1. Decision-Making Skills
Making good decisions is a life skill every child should begin learning at a young age. Begin with basic choices like chocolate versus vanilla ice cream, blue socks or white socks, playing trains or playing cars. When kids reach elementary school age, they can begin learning about the rewards of good decisions and the consequences of bad decisions. Kids may get their parents help to walk through the steps by evaluating the good and bad impacts before they start making decisions.
2. Health and Hygiene
Kids are never too young to begin learning about health and hygiene. In our hectic day-to-day shuffle, parents are always telling their kids to take a bath, brush their teeth, wash their hands, and change their underwear. The parents never tell them why, though. But still, it is important for the kids to know why health and hygiene are always going to be crucial parts of their routine. Parents can set up a chart that allows them to check off each task as they complete it. When these healthy habits are established, parents will be able to take away the chart and the kids will complete these tasks without reminder anymore.
3. Time Management
Every parent knows how important time management is to keeping the family on track. But it’s also important for kids to learn time management lessons when they’re young. Younger children need to know how to measure time, stay on task, and keep to a schedule that helps make their days easier. Learning this life skill also helps them become masters of time so they can do everything from getting up on schedule to someday getting to work on time.
4. Meal Prep
Even the youngest children can learn how to prepare a meal. We’re not talking about a five-course dinner, of course, but even preschoolers know how to fix a sandwich and elementary school kids know how to use the microwave.

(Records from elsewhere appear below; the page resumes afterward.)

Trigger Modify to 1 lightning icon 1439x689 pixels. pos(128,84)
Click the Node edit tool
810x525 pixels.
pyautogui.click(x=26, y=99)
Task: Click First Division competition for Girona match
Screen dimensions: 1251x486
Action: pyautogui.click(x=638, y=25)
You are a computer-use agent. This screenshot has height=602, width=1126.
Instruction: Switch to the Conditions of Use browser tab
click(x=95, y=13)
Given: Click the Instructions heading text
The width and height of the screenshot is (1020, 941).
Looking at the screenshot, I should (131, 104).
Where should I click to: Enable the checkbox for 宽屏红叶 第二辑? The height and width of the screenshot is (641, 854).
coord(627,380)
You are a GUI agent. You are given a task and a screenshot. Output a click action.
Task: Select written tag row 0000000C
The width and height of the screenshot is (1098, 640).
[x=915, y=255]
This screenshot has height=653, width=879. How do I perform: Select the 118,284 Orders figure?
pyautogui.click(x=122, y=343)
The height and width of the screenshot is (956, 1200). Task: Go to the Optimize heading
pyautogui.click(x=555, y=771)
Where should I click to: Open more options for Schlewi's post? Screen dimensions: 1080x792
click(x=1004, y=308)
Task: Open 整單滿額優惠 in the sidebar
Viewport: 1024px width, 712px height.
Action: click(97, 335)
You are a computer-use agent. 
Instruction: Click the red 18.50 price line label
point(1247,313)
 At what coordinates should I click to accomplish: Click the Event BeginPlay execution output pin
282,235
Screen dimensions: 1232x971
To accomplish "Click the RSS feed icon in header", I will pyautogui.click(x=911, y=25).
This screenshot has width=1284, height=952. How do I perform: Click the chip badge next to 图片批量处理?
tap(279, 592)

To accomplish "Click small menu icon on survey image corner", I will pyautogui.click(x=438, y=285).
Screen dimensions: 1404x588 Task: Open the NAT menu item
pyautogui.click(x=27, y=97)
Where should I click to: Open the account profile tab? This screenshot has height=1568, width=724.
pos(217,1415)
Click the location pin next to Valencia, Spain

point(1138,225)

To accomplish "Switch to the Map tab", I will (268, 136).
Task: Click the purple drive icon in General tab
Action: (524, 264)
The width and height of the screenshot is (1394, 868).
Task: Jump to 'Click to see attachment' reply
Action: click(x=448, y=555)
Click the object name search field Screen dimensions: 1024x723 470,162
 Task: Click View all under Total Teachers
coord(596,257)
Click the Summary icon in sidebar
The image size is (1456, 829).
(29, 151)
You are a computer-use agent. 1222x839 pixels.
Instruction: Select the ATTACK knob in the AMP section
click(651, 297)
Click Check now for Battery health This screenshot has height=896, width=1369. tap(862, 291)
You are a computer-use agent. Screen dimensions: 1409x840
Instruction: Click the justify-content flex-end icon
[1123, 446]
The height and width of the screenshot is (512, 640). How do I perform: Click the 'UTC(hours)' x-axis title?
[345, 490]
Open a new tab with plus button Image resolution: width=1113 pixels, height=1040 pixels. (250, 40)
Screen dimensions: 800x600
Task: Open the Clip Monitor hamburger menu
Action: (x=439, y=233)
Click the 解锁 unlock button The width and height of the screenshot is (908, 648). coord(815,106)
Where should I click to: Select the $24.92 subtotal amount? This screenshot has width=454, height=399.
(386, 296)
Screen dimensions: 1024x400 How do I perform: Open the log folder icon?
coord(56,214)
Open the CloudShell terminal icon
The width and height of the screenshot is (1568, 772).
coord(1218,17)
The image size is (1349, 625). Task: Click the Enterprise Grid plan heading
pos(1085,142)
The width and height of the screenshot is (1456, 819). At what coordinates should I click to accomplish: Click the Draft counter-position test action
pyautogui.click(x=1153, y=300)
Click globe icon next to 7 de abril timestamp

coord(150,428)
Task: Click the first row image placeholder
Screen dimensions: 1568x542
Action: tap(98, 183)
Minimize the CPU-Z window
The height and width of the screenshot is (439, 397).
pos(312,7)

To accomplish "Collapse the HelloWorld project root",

As the children become more confident in the kitchen, they can add on other meal prep life skills like learning how to bag their own lunch, make healthy food choices, cook a simple meal on the stove with adult supervision, and plan their own meals.
5. Money Management
Kids learn to count at school. They also study basic math. They surely can take those lessons further and turn them into life skills they can begin using right now. Money management is something many adults have trouble with. Therefore, it is very important for the kids to learn how to manage it to help them prepare themselves in the future. Kids need to know about effective money management so they can learn how to save, spend wisely, and make change. It’s also important for them to understand that using checks, credit cards, and cash apps isn’t free money.
6. Cleaning
Sometimes it’s easier for parents to do all the housekeeping themselves. But that’s a missed opportunity to teach the kids how to keep the house clean, which they’ll eventually need to know when they leave the house and have their own space to take care of. Kids can start with age-appropriate chores that include learning how to make the bed, empty the dishwasher, and dust furniture. Also, kids think about the daily mess they make and how they can clean up after themselves. When toys magically move from room to room, kids must learn to throw them all in a basket so they can put them away at the end of the day.
7. Maintenance Around the House
Kids love to be big helpers and there’s always light maintenance around the house that they can pitch in to do. Simple tasks include how to change the toilet paper roll or bag up the trash. Older children can learn how to change a light bulb, unclog a drain, and change the vacuum cleaner bag.